Sin embargo esta vez había algo distinto. Rebuscando en un cajón encontré una carta escrita por mi abuelo. Estaba terminada pero no fue enviada. Iba dirigida a una mujer murciana de la que tenía apenas información: sabía que mi abuelo la conoció al poco de casarse, que eran los tiempos complicados de la Guerra Civil y que durante un tiempo esta mujer alojó en su casa al joven matrimonio. En la carta mi abuelo escribió que la recordaba y la echaba de menos, e incluso mencionaba la posibilidad –o deseo- de verla en alguna ocasión. Era una discreta carta de amor.

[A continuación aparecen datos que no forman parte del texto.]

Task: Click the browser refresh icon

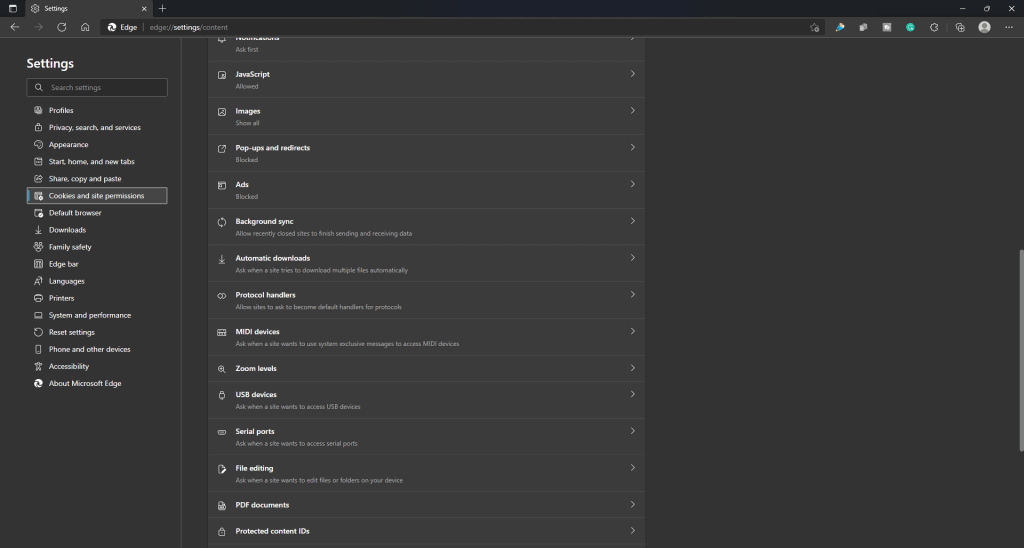Action: click(x=62, y=27)
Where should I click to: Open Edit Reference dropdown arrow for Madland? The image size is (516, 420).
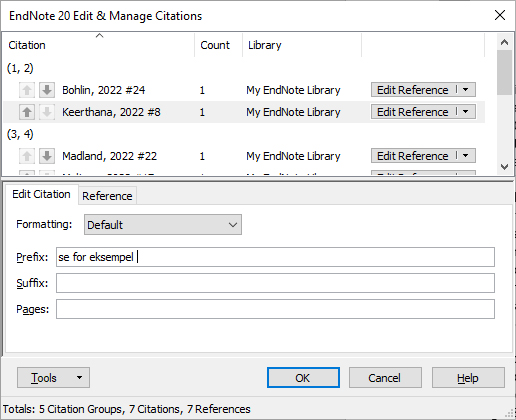point(466,156)
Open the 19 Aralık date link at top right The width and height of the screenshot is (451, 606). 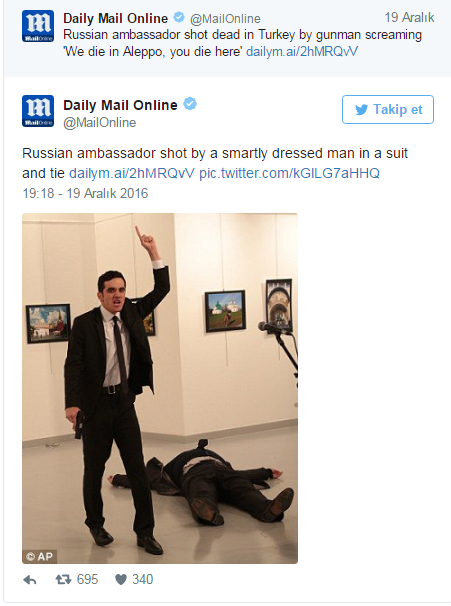(409, 17)
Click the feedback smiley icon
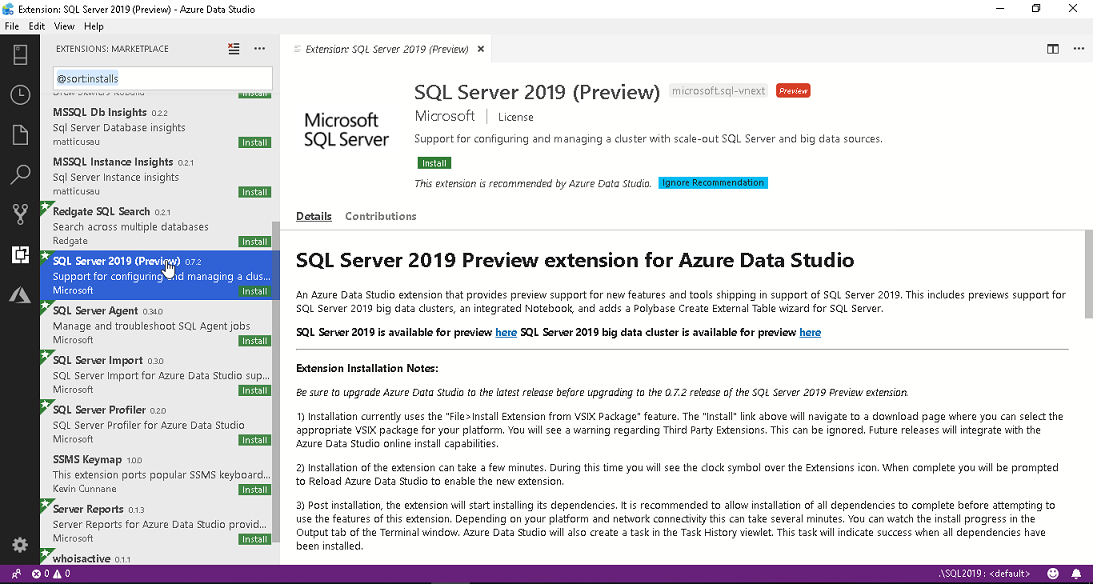 pyautogui.click(x=1052, y=574)
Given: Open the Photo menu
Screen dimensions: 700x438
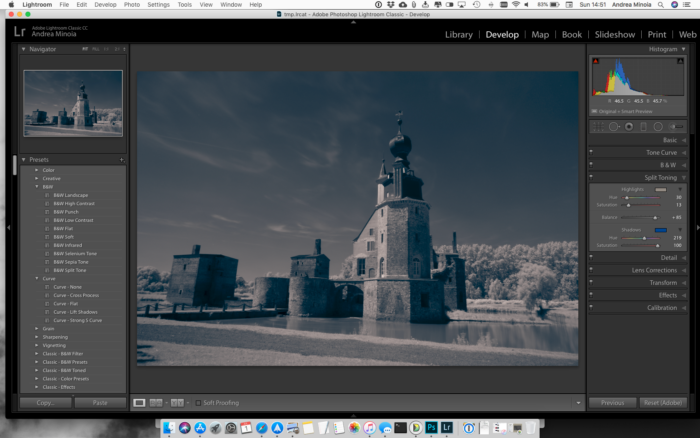Looking at the screenshot, I should click(132, 4).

Comprendí que amó a esa mujer y que probablemente todavía la amaba cuando falleció. No tengo dudas de que quiso a mi abuela, pero también creo que si escribió una carta de adolescente a una mujer octogenaria es porque durante sesenta años tuvo el corazón en dos sitios. Si no hubiese implicado hacer daño a mi abuela, probablemente alguna vez habría subido en un tren con dirección a Murcia. Pero los caminos de la vida son obstinadamente tortuosos.
Estos sentimientos se congelaron la mañana en que mi abuelo se lanzó por una ventana. Mi abuela despertó y le preguntó qué quería desayunar. Pidió como otras veces chocolate y cuando mi abuela se dirigía a la cocina, saltó sin dudas y sin despedidas. Un plan perfectamente trazado y ejecutado. Muchas veces he querido saber qué pasó esa noche. Debió ser una noche muy larga y echo de menos un último consejo. ¿Habría cambiado algo de su vida? Después de leer la carta, creo que sí. Por eso me gustaría tener su consejo, porque valoro la experiencia como guía y quiero creer que todavía queda bastante de mi vida por escribir.
Hoy, desde una indeseada madurez comprendo que mi abuelo fue un hombre retraído por una vida interior demasiado compleja. Le bullían unos sentimientos que los demás no podíamos ver. Se le escapaba la vida que no vivió y le condujo a la soledad pese a estar rodeado de gente.
Conociendo este caos de vidas no vividas me sorprende que no haya cambiado la imagen que veo cuando recuerdo a mi abuelo. Siempre es la misma. Está de pie, en su huerto, con mi abuela a su lado. La tiene cogida del hombro y ambos sonríen satisfechos. Supongo que eso debe ser el cielo, una felicidad sin final ni fisuras.
Mi abuela también está feliz, sonríe con la misma intensidad. Y cuando lo pienso, deduzco que ella también debió tener un murciano en el que pensar. Nunca encontré su carta, pero sospecho que existe. Como algún día existirá la mía.
Abuelos, no os olvido. Un beso para los dos.